An hour later, they are having a wonderful dinner at a plush French restaurant--whereupon the man invites his date over to his apartment for a nightcap.

“I’d love to join you for a nightcap,” she says, “but obviously my sister will need to come with us.”

An hour later, they are sitting on the man’s sofa enjoying a snifter of Grand Marnier--whereupon he invites her into the bedroom for a little badda-bing.

“I’d love to join you in the bedroom,” she says, “but obviously…”

Minutes later, they are in bed frolicking between the sheets.  The man suddenly stops and rolls over.

“What’s the matter?” she asks.

“I’m sorry,” he says, “but I just can’t  go through with this.  I mean, I feel very self-conscious with your sister being here.  I just can’t relax!”

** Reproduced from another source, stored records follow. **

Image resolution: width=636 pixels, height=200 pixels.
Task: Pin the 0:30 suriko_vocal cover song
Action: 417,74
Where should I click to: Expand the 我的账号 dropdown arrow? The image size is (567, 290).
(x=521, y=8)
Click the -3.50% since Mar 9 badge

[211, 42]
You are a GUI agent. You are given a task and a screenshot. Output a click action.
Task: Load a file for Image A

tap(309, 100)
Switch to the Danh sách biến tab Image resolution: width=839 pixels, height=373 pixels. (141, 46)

“Calm down, calm down,” she says.  “We have obviously been in this situation before, and we have a little plan that never fails.  You see, my sister has brought along her trumpet.  She will just trumpet out some tunes for the next hour and the music will drown out any noises that you might otherwise make.”

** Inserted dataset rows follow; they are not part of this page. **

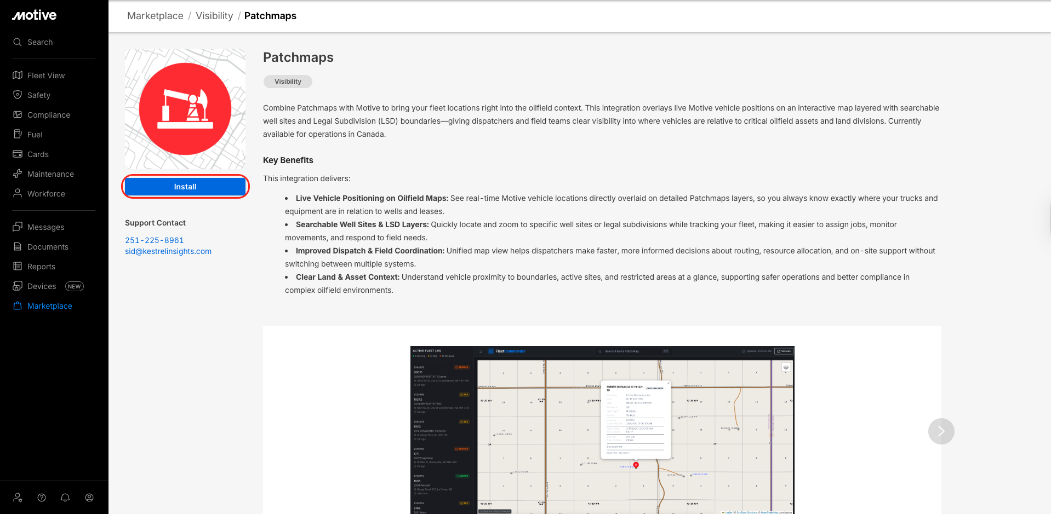1051x514 pixels.
Task: Open notifications bell icon
Action: click(65, 498)
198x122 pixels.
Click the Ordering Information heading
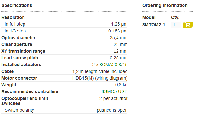165,5
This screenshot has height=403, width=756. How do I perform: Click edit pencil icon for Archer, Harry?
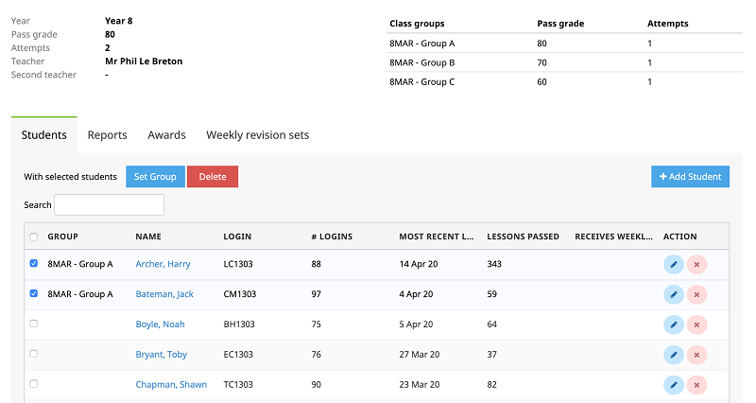pos(674,265)
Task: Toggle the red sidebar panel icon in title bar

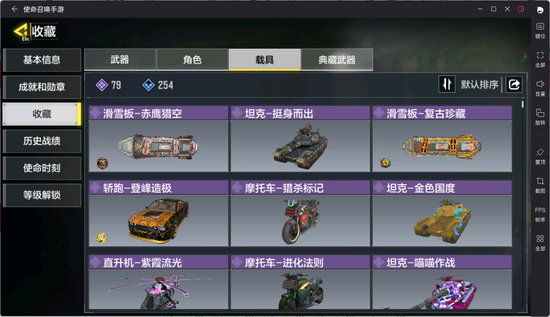Action: [x=521, y=9]
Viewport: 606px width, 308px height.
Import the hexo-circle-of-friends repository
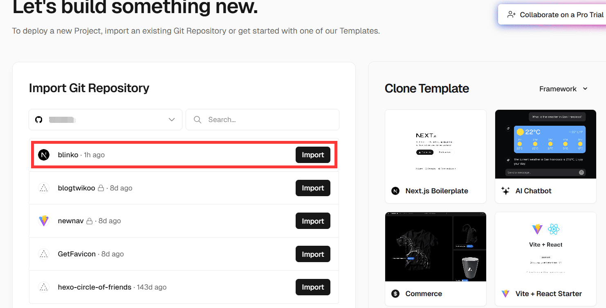[313, 287]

The sister pulls out her trumpet, launches into a soulful rendition of “Play Misty For Me.”  The man immediately starts to relax.  He takes his date in his arms and they have a wonderful night of love.  The next morning, the Siamese twins leave, the carnival packs up and moves on, and life returns to normal.

Approximately one year later, the man is at home watching TV when the doorbell rings.  He gets up and opens the door and, standing on the doorstep, are the Siamese twins.  The one twin says to the man, “you probably don’t remember me…”


----------



## flagriller (Nov 8, 2007)

It's, shall we say, very British.


Yes we shall say that!


----------



## placebo (Nov 8, 2007)

Ok you can post the punch line now.....


----------



## richtee (Nov 8, 2007)

Hmm... two takes:

One... and probably the 'usual" one..how could you FORGET a siamese twin?
Two, it was the trumpet playing sister talking.

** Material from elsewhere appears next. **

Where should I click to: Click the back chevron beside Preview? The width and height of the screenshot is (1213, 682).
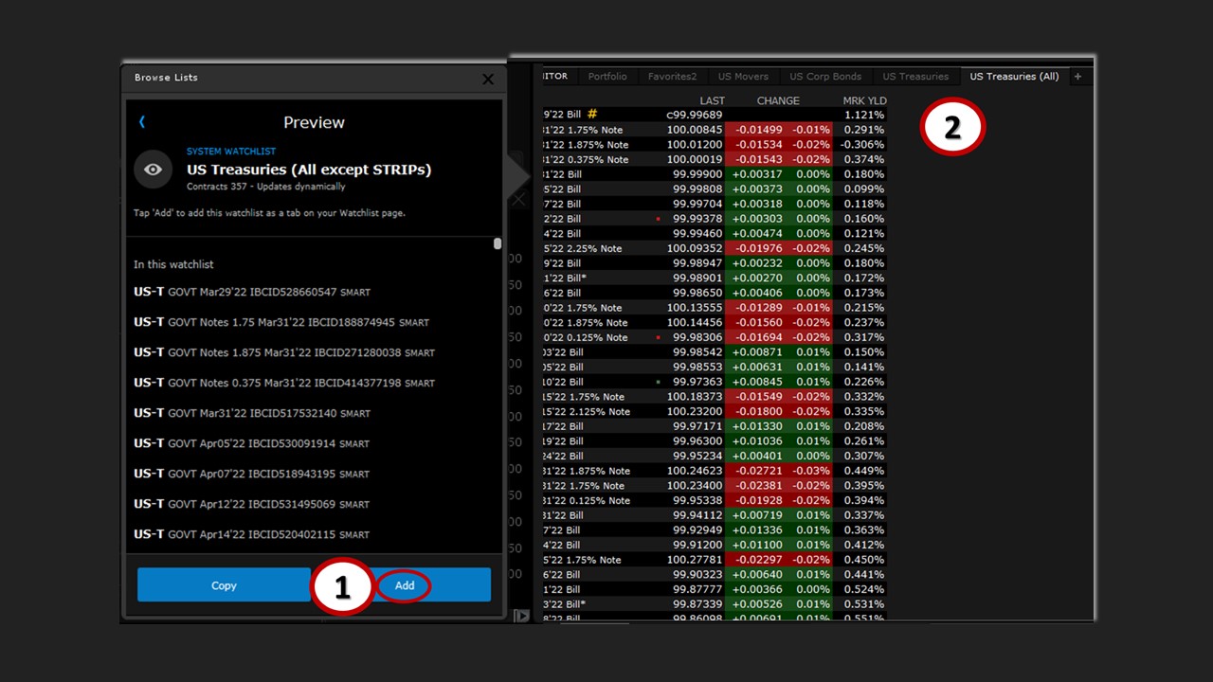click(x=142, y=122)
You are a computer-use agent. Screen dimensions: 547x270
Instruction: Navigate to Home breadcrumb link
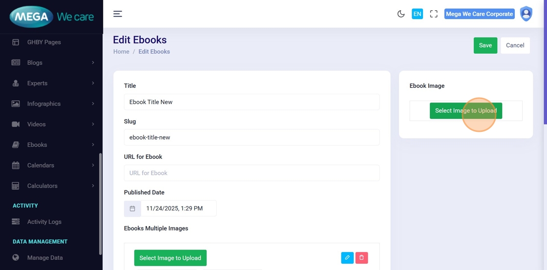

Am I close, Sal? Brits DO have the driest sense of humor, for sure.


----------



## fat sal (Nov 8, 2007)

Ok, Ok.  From now on, I'll just stick with limericks. (Rated R)

There once was a man named Sweeney.
Who spilled some vermouth on his weenie.
With a nod and a grin.
He added some gin.
And offered his date a Martini.


----------



## richtee (Nov 8, 2007)

LOL!  I know a sweeney!  This will be priceless!


----------



## Dutch (Nov 8, 2007)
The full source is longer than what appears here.